# Predict Future Medical Events

### Problem Statement

Insurance Plus++, a premium payer, wants to use predictive modeling on healthcare data to predict the occurrence of future events among their covered patients. They want to use existing data about their patients’ previous medical events to predict future events in their patient journey. Events are recorded in the standardized ICD-9 format.

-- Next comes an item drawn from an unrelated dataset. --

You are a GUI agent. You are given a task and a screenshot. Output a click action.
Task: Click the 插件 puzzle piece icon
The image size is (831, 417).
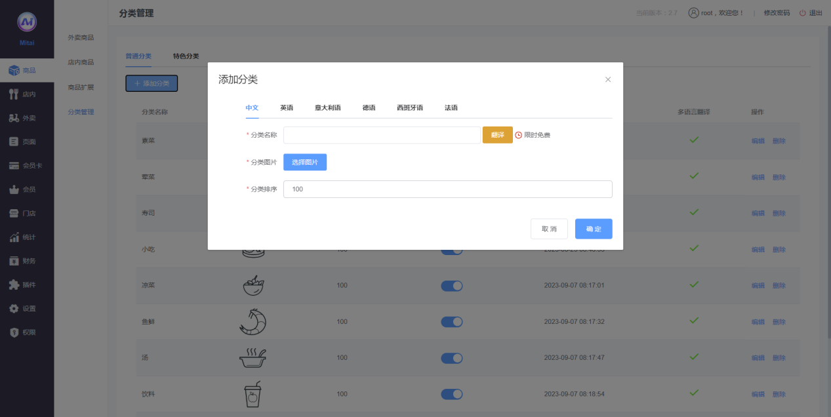pyautogui.click(x=14, y=285)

In this challenge, the goal is to predict the next 10 events in 2014 for each patient in order of occurrence.

### Data Description

The “train.csv” file contains historical patient information from Jan 2011 to Dec 2013. The “test.csv” file contains a list of Patient IDs for which we aim to predict the next 10 events for in the year 2014. Event codes should be considered to be categorical in nature, not continuous.

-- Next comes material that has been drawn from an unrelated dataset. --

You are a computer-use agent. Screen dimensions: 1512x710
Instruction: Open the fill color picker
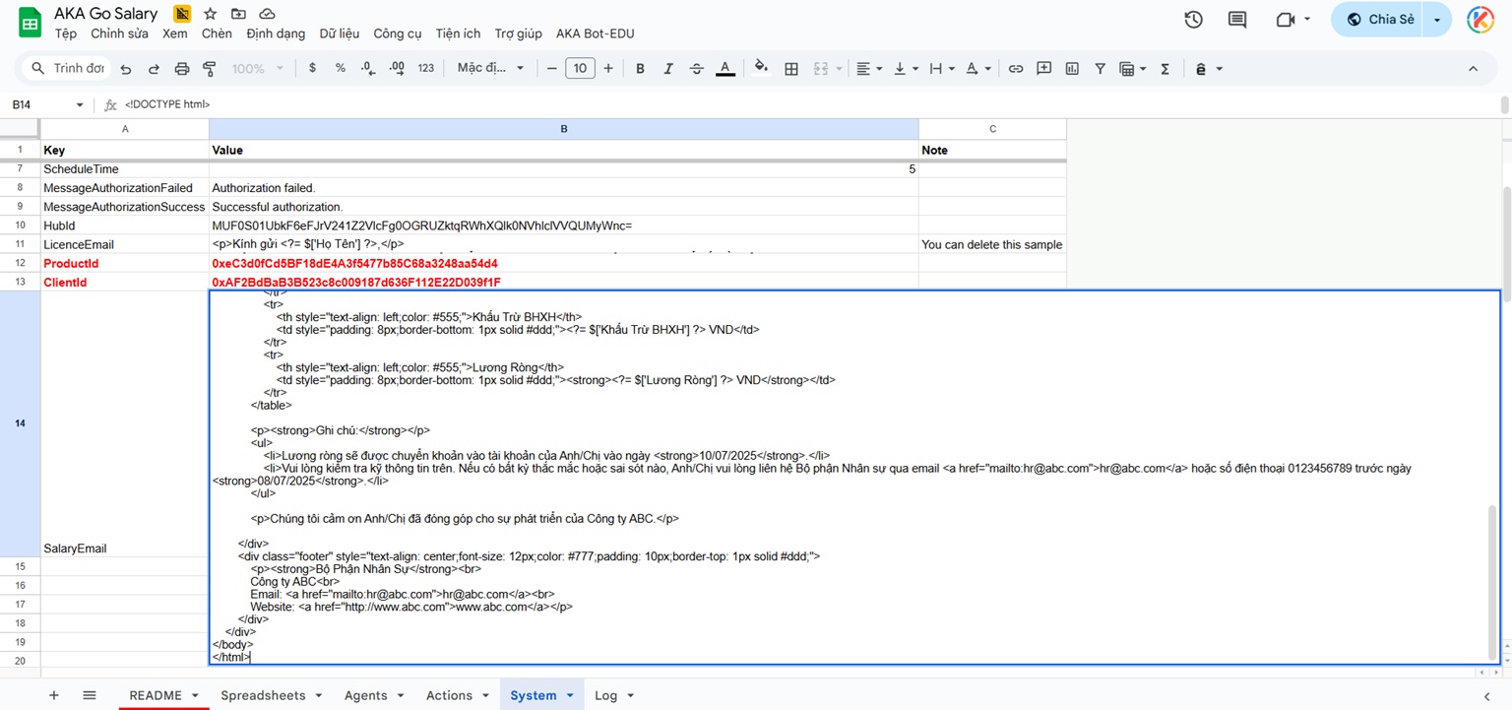point(760,69)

| Variable | Description |
| :--- | :--- |
| UID | Unique Patient ID |
| Age | Age of the patient |
| Gender | Gender of the patient |
| Date | Date of Event |
| Event_Code | Event Code (ICD-9 format, the target variable of this challenge) |

## 1. Understanding the Problem Statement and Dataset

In [1]:
import pandas as pd 
import numpy as np 
import matplotlib.pyplot as plt 
%matplotlib inline

In [2]:
# Read training dataset
df = pd.read_csv('train.csv')
df.head()

Unnamed: 0,UID,Age,Gender,Date,Event_Code
0,Id_e45bbc48,14,F,201205,8707
1,Id_e45a8472,52,F,201305,7261
2,Id_e45b20d6,12,F,201212,1967
3,Id_e45aabad,22,F,201211,7172
4,Id_e45c5780,73,F,201312,8100


In [3]:
df.tail()

Unnamed: 0,UID,Age,Gender,Date,Event_Code
766782,Id_e45c576b,65,M,201107,9937
766783,Id_e45a5e18,12,M,201201,3325
766784,Id_e45c5771,17,M,201105,5308
766785,Id_e45a84d5,62,M,201302,7225
766786,Id_e45b2099,69,F,201306,220


In [4]:
df.info()

<class 'pandas.core.frame.DataFrame'>
RangeIndex: 766787 entries, 0 to 766786
Data columns (total 5 columns):
UID           766787 non-null object
Age           766787 non-null int64
Gender        766787 non-null object
Date          766787 non-null int64
Event_Code    766787 non-null object
dtypes: int64(2), object(3)
memory usage: 29.3+ MB


In [5]:
# How many unique IDs?
n_id = len(df['UID'].unique())
print("There are %d unique UID." % n_id)

There are 3000 unique UID.


In [6]:
# How many unique events?
n_event = len(df['Event_Code'].unique())
print("There are %d unique Events." % n_event)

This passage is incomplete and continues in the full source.